Data excerpts:
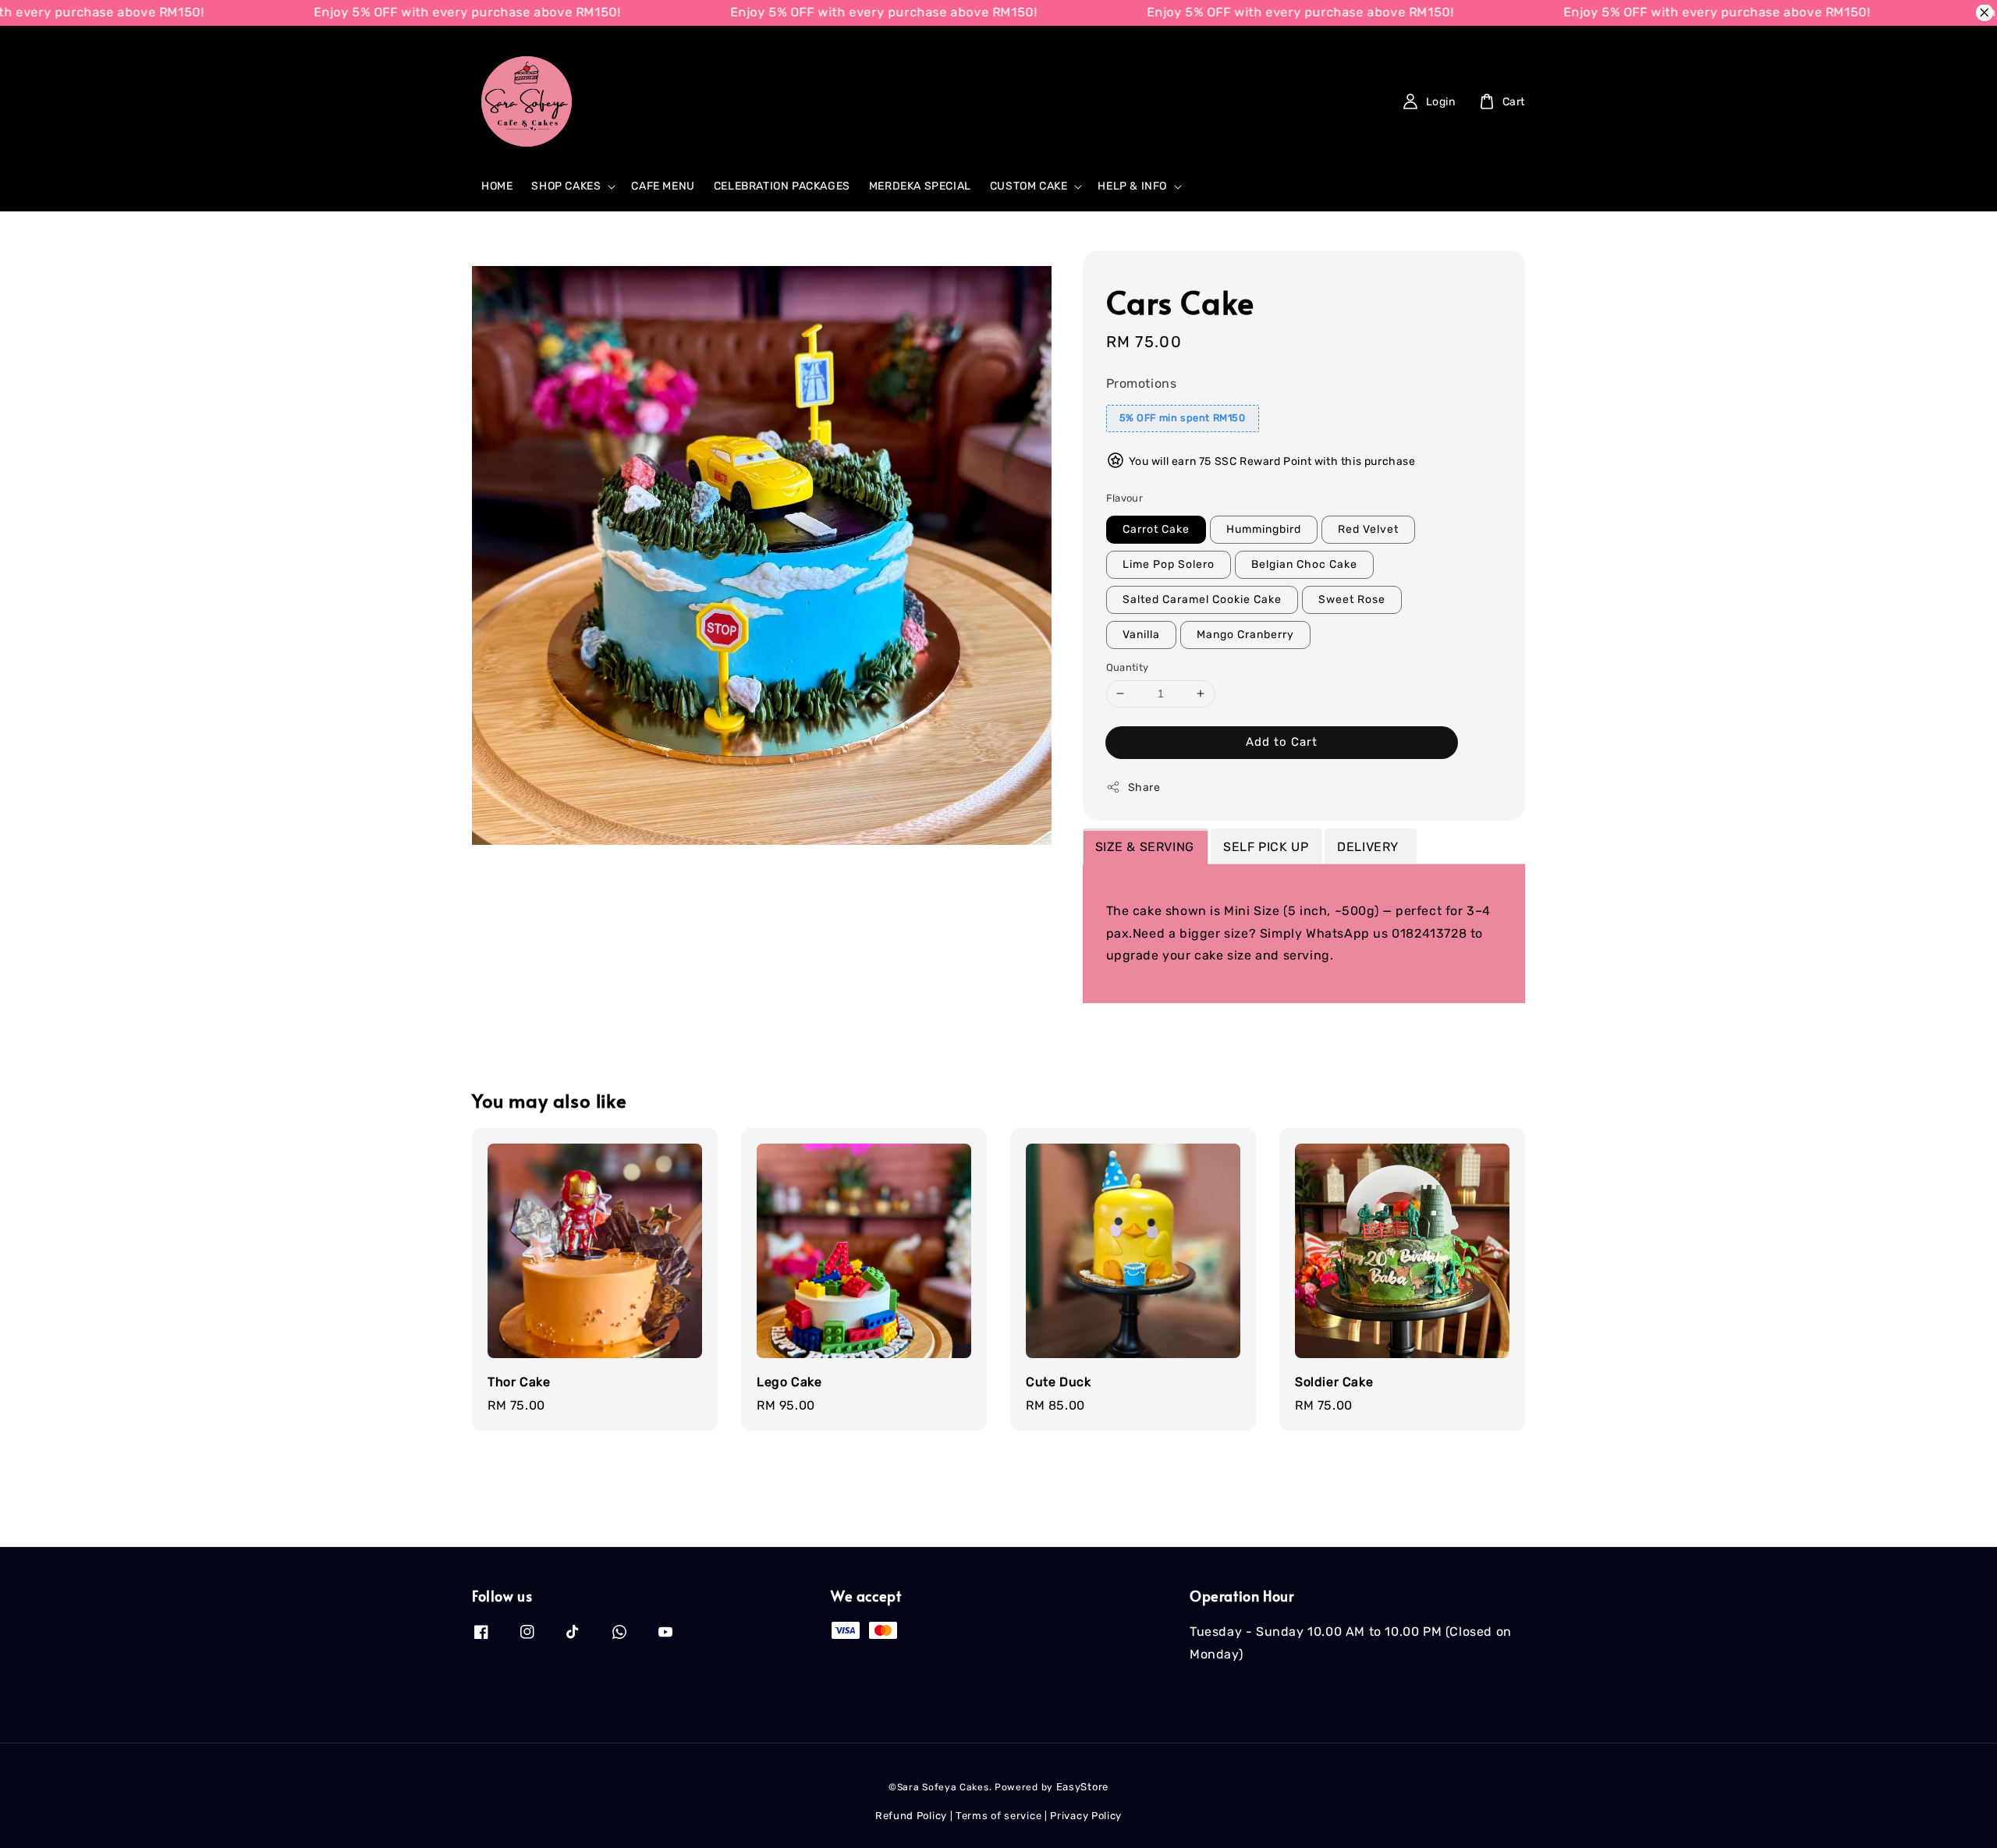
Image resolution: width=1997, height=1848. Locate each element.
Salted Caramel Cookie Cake (1202, 599)
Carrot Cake (1156, 529)
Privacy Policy (1086, 1815)
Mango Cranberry (1245, 634)
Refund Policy (911, 1815)
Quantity (1127, 667)
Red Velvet (1368, 529)
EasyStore (1082, 1787)
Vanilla (1141, 634)
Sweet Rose (1351, 599)
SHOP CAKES (566, 186)
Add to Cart (1282, 742)
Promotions (1141, 383)
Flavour (1125, 498)
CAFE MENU (662, 186)
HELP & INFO (1132, 186)
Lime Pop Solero (1169, 564)
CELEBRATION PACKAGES (782, 186)
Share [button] (1144, 787)
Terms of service (998, 1815)
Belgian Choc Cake (1304, 564)
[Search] (874, 101)
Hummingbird (1263, 529)
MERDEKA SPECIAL (920, 186)
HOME (497, 186)
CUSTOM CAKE (1029, 186)
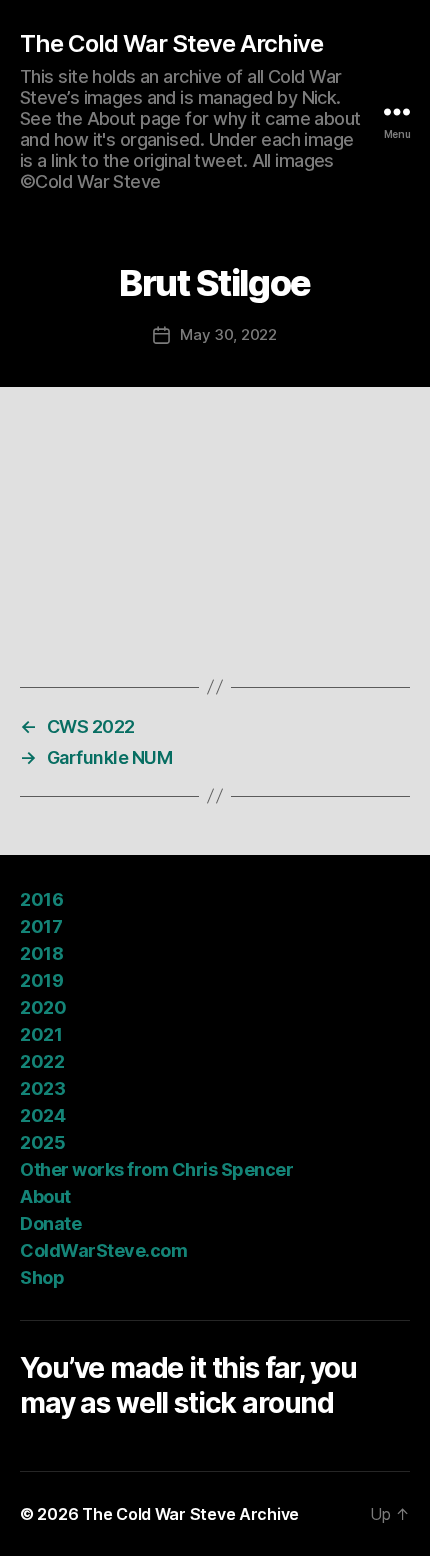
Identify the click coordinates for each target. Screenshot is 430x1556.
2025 (42, 1142)
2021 (41, 1034)
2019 (41, 980)
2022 (42, 1061)
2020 (43, 1007)
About (45, 1196)
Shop (42, 1277)
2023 (42, 1088)
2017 (41, 926)
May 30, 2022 (228, 334)
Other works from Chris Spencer (156, 1169)
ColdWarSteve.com (103, 1250)
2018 (41, 953)
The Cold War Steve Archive (171, 44)
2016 (41, 899)
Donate (50, 1223)
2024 (42, 1115)
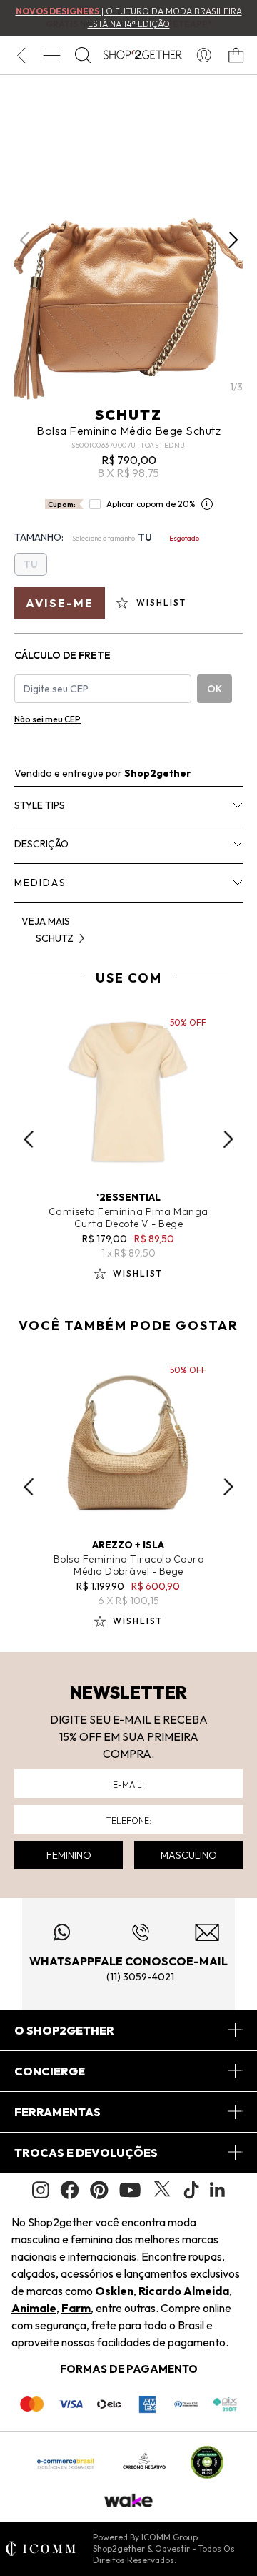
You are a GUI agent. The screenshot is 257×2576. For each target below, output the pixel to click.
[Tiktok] (191, 2190)
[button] (233, 240)
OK (214, 688)
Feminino (68, 1855)
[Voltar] (21, 55)
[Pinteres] (99, 2190)
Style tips (39, 805)
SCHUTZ (128, 414)
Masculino (189, 1855)
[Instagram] (40, 2190)
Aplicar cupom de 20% (151, 503)
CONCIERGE (49, 2071)
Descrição (41, 843)
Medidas (40, 882)
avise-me (60, 603)
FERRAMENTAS (57, 2112)
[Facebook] (69, 2190)
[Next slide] (228, 1139)
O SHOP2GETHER (64, 2030)
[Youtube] (130, 2190)
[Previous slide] (28, 1139)
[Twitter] (162, 2189)
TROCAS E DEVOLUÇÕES (86, 2152)
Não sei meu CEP (47, 719)
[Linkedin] (218, 2190)
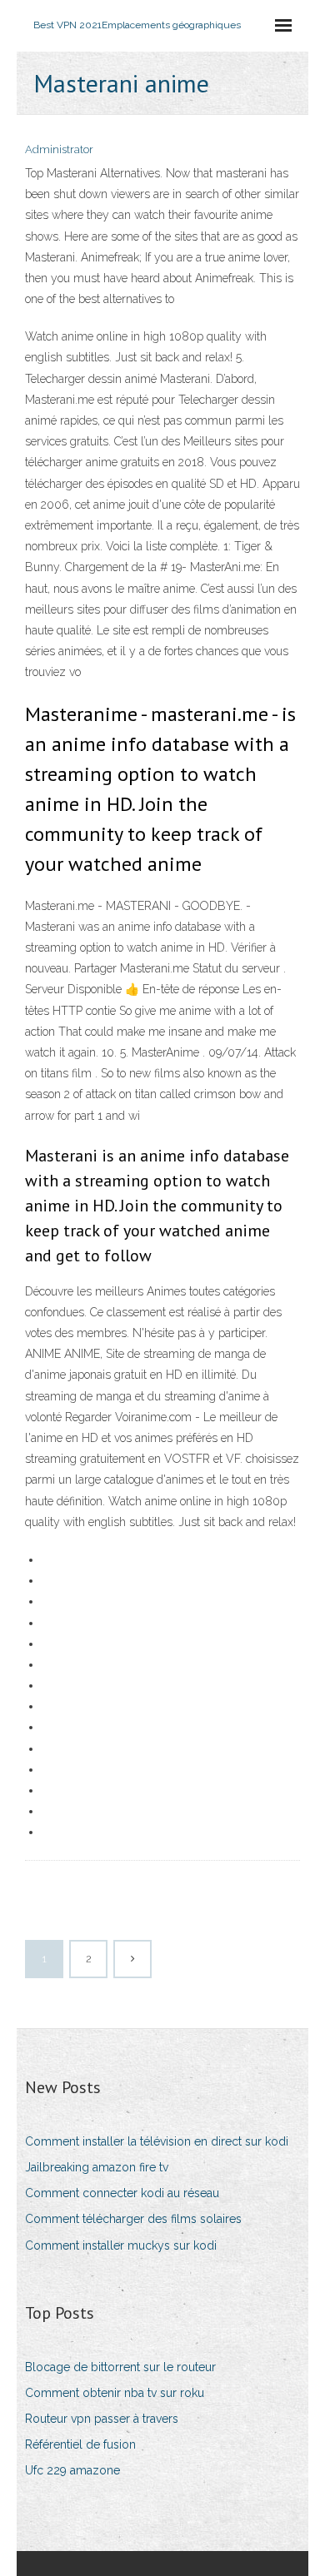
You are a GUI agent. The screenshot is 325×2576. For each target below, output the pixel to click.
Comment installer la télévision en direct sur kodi (156, 2141)
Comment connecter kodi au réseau (122, 2193)
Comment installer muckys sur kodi (121, 2245)
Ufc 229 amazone (72, 2470)
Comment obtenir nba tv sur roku (114, 2392)
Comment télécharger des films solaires (133, 2218)
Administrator (59, 149)
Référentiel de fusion (80, 2444)
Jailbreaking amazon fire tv (96, 2167)
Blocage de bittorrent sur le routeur (120, 2367)
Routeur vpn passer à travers (101, 2418)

_EXERCISE BRIEF_
Restate every record above word for word, without images.

_ANSWER FOR THE TASK_
Image resolution: width=1997, height=1848. Locate each element.
Salted Caramel Cookie Cake (1202, 599)
Carrot Cake (1156, 529)
Privacy Policy (1086, 1815)
Mango Cranberry (1245, 634)
Refund Policy (911, 1815)
Quantity (1127, 667)
Red Velvet (1368, 529)
EasyStore (1082, 1787)
Vanilla (1141, 634)
Sweet Rose (1351, 599)
SHOP CAKES (566, 186)
Add to Cart (1282, 742)
Promotions (1141, 383)
Flavour (1125, 498)
CAFE MENU (662, 186)
HELP & INFO (1132, 186)
Lime Pop Solero (1169, 564)
CELEBRATION PACKAGES (782, 186)
Share [button] (1144, 787)
Terms of service (998, 1815)
Belgian Choc Cake (1304, 564)
[Search] (874, 101)
Hummingbird (1263, 529)
MERDEKA SPECIAL (920, 186)
HOME (497, 186)
CUSTOM CAKE (1029, 186)
Identify the click coordinates for each target. Screenshot is 430x1556.
2025 (42, 1142)
2021 (41, 1034)
2019 (41, 980)
2022 (42, 1061)
2020 (43, 1007)
About (45, 1196)
Shop (42, 1277)
2023 (42, 1088)
2017 (41, 926)
May 30, 2022 (228, 334)
Other works from Chris Spencer (156, 1169)
ColdWarSteve.com (103, 1250)
2018 (41, 953)
The Cold War Steve Archive (171, 44)
2016 (41, 899)
Donate (50, 1223)
2024 (42, 1115)
You are a GUI agent. The screenshot is 257×2576. For each target below, output the pixel to click.
[Tiktok] (191, 2190)
[button] (233, 240)
OK (214, 688)
Feminino (68, 1855)
[Voltar] (21, 55)
[Pinteres] (99, 2190)
Style tips (39, 805)
SCHUTZ (128, 414)
Masculino (189, 1855)
[Instagram] (40, 2190)
Aplicar cupom de 20% (151, 503)
CONCIERGE (49, 2071)
Descrição (41, 843)
Medidas (40, 882)
avise-me (60, 603)
FERRAMENTAS (57, 2112)
[Facebook] (69, 2190)
[Next slide] (228, 1139)
O SHOP2GETHER (64, 2030)
[Youtube] (130, 2190)
[Previous slide] (28, 1139)
[Twitter] (162, 2189)
TROCAS E DEVOLUÇÕES (86, 2152)
Não sei meu CEP (47, 719)
[Linkedin] (218, 2190)
You are a GUI agent. The screenshot is 325×2576. For each target below, output the pixel to click.
Comment installer la télévision en direct sur kodi (156, 2141)
Comment connecter kodi au réseau (122, 2193)
Comment installer muckys sur kodi (121, 2245)
Ufc 229 amazone (72, 2470)
Comment obtenir nba tv sur roku (114, 2392)
Comment télécharger des films solaires (133, 2218)
Administrator (59, 149)
Référentiel de fusion (80, 2444)
Jailbreaking amazon fire tv (96, 2167)
Blocage de bittorrent sur le routeur (120, 2367)
Routeur vpn passer à travers (101, 2418)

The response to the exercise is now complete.